### Assignment
Please keep to the lines below from the one with "1150x622 pixels." through the one with "Task: Click Airbus A350-900 aircraft text", and restate them word for word, ends included.

### Records provided

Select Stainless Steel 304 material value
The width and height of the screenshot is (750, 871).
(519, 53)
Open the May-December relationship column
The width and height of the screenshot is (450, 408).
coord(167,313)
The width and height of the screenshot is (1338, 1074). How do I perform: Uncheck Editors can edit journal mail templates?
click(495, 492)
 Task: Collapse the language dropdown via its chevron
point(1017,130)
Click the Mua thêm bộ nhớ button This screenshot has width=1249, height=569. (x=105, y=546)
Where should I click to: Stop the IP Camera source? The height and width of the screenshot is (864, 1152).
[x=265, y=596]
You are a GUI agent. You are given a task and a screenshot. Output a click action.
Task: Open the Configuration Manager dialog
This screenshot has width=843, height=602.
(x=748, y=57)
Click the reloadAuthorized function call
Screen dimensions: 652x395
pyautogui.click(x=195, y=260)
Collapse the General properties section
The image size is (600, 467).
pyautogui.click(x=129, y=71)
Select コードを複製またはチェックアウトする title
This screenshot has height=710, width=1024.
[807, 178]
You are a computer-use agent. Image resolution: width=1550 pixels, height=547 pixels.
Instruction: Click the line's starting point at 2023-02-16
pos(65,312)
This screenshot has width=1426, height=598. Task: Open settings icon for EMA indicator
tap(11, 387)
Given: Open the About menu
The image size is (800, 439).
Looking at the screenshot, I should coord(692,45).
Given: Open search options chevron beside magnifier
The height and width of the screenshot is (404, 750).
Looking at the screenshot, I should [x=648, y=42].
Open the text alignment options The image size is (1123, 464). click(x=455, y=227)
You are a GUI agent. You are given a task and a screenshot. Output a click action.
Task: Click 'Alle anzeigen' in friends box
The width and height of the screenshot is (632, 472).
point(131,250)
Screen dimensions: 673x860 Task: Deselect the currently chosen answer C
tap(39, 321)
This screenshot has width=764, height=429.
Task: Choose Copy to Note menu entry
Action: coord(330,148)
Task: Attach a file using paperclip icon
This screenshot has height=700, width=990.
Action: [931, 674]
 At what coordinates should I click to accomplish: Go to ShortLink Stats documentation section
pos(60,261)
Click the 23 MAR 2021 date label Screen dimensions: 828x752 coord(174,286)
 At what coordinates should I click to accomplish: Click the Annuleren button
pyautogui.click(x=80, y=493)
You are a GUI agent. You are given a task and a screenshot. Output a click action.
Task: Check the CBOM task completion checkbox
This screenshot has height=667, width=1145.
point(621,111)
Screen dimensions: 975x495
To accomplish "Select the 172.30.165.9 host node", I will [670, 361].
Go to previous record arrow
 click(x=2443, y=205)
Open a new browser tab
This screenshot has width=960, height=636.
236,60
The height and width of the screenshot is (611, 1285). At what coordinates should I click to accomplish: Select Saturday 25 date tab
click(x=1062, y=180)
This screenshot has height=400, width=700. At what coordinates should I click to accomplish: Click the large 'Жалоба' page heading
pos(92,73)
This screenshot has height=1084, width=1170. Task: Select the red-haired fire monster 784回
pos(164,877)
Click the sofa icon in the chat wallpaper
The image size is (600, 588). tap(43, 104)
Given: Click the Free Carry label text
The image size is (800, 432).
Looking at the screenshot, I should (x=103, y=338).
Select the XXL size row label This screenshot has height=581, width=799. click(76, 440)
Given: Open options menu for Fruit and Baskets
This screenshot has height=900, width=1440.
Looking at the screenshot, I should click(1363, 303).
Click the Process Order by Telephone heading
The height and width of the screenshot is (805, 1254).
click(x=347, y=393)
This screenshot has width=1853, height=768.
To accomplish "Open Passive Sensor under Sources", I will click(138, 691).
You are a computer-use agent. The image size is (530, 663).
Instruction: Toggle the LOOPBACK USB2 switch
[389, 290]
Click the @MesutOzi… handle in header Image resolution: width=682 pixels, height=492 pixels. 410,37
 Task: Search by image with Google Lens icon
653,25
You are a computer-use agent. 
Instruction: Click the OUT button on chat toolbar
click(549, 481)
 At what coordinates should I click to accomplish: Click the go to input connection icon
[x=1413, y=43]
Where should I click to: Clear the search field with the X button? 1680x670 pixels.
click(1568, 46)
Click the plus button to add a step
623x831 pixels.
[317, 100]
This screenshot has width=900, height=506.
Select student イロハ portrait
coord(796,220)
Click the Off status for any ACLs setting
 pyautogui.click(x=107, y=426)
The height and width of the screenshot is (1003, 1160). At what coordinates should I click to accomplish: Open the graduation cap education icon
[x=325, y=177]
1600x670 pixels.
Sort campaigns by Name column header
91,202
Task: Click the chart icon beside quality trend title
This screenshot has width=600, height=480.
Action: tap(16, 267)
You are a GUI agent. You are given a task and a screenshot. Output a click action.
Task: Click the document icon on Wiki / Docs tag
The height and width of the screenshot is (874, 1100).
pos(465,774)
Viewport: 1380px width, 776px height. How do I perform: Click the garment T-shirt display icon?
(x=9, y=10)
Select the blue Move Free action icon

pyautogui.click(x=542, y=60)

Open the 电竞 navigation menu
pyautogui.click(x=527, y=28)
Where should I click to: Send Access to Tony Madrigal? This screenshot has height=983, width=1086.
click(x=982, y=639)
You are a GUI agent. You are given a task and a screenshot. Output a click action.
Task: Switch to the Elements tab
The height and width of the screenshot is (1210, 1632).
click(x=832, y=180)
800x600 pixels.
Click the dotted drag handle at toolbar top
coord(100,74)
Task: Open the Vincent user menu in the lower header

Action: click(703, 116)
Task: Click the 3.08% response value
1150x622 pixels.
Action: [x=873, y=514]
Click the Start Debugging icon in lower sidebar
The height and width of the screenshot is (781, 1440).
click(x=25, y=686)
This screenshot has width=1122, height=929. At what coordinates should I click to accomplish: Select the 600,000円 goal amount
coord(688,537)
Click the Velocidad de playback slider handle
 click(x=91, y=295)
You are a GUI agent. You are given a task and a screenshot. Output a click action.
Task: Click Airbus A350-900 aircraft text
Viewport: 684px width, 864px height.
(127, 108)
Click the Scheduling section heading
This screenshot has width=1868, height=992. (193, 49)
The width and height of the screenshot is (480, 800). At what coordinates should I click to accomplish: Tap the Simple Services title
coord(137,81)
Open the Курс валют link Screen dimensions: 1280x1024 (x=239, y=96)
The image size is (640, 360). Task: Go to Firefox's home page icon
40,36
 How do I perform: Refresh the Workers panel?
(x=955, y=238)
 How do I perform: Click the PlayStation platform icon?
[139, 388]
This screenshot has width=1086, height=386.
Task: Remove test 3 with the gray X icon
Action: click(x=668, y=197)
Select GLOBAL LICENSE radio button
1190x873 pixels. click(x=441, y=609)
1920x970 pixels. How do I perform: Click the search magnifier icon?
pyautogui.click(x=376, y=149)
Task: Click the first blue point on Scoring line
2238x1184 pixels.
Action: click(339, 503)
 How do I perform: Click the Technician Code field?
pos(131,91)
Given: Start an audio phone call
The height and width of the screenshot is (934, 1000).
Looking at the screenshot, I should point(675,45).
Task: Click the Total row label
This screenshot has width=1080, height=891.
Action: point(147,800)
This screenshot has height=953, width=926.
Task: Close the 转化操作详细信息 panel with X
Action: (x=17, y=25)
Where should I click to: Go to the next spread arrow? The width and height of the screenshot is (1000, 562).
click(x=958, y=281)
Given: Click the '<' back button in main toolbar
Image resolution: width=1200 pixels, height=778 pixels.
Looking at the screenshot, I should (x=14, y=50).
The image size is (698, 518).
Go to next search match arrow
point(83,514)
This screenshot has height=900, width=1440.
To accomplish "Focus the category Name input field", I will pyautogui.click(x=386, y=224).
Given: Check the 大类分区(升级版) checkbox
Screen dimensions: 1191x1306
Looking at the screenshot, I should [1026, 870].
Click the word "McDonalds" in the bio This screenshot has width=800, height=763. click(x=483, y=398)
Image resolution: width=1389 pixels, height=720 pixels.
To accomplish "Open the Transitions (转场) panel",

### Output for this exercise
1150x622 pixels.
Action: [x=873, y=514]
Click the Start Debugging icon in lower sidebar
The height and width of the screenshot is (781, 1440).
click(x=25, y=686)
This screenshot has width=1122, height=929. At what coordinates should I click to accomplish: Select the 600,000円 goal amount
coord(688,537)
Click the Velocidad de playback slider handle
 click(x=91, y=295)
You are a GUI agent. You are given a task and a screenshot. Output a click action.
Task: Click Airbus A350-900 aircraft text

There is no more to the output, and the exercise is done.